Mr Sunak faces a grilling by Labour leader Sir Keir Starmer during Prime Minister’s Questions later on Wednesday after the fallout intensified on Tuesday night following a Guardian report of further comments allegedly made by Mr Hester.
According to the paper, Mr Hester, the chief executive of healthcare software firm The Phoenix Partnership, allegedly referred to “no room for the Indians” during a crowded meeting, and suggested they “climb on the roof, like on the roof of the train there”.
Labour and the Liberal Democrats have demanded the Tories return the money he donated to the party.
Shadow paymaster general Jonathan Ashworth said he found it “absolutely astonishing” that the party was not moving to do so.
“If Rishi Sunak had anything about him, if he had any backbone, he would pay that money back today,” he told Sky News.
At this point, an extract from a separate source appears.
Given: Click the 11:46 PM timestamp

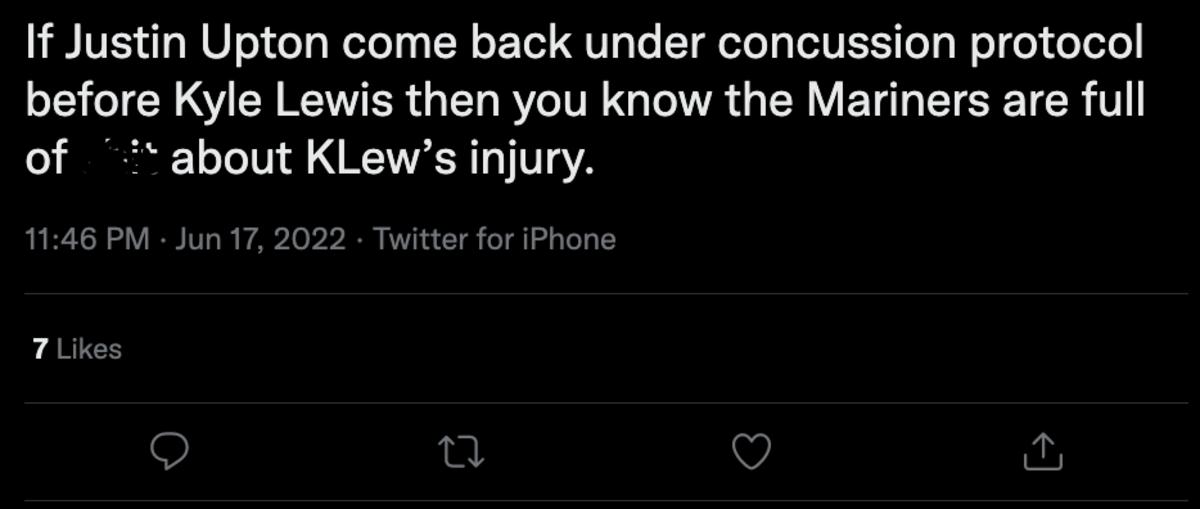Looking at the screenshot, I should pos(85,240).

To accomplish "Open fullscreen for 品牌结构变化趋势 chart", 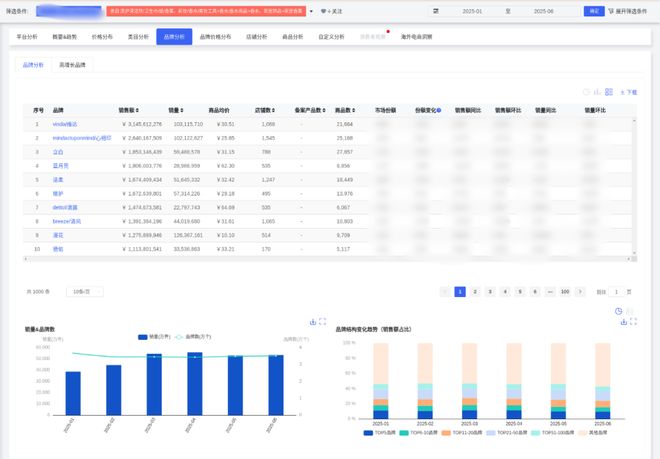I will tap(633, 322).
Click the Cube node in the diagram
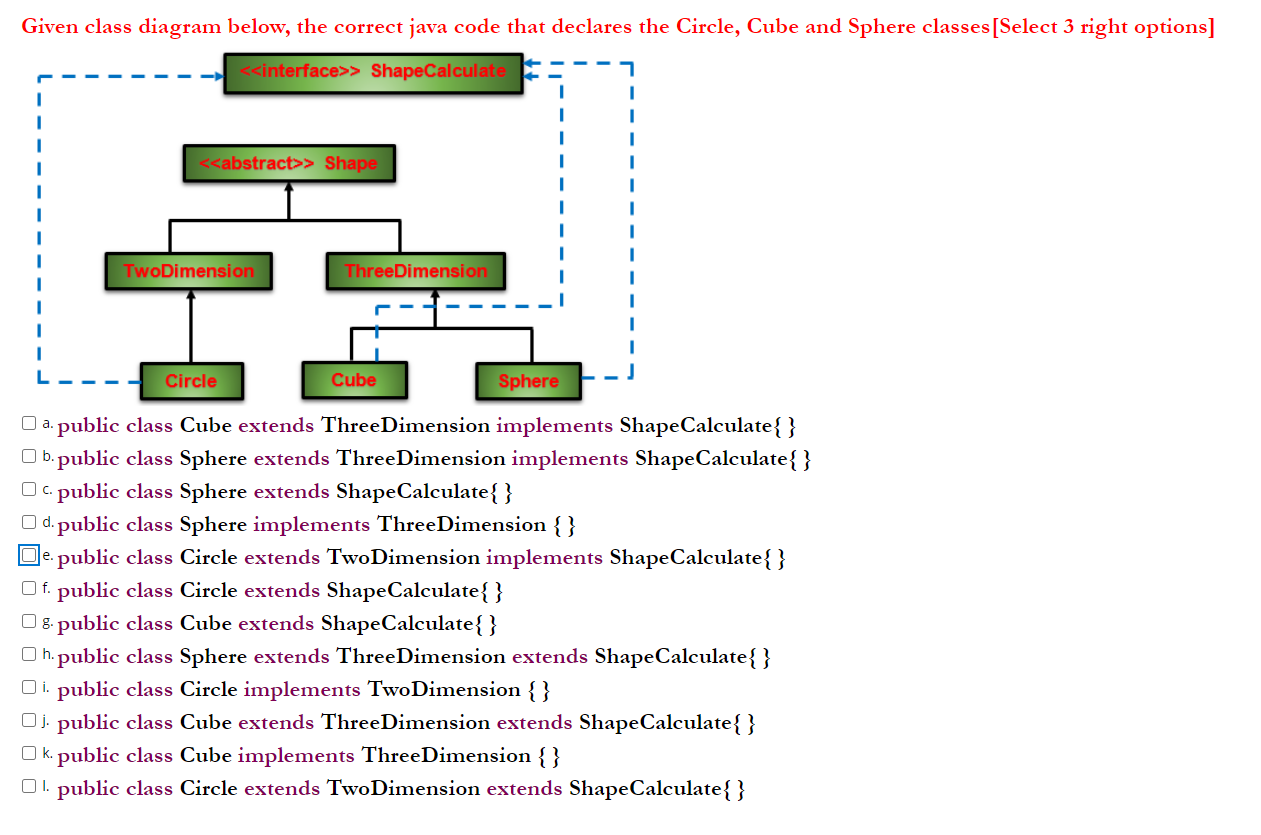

The Labour frontbencher also said it was “staggering” that “it took Rishi Sunak 24 hours to condemn these racist, reprehensible comments”.
Mr Hester has admitted making “rude” comments about Ms Abbott, but claimed they had “nothing to do with her gender nor colour of skin”.
Ms Abbott herself said the reported comments were “frightening” and “alarming” given that two MPs – Jo Cox and Sir David Amess – have been murdered in recent years.
Police are understood to have been contacted about the remarks, with Scotland Yard saying officers from its Parliamentary Liaison and Investigation Team are in touch with an MP about a report in the Guardian, which broke the story.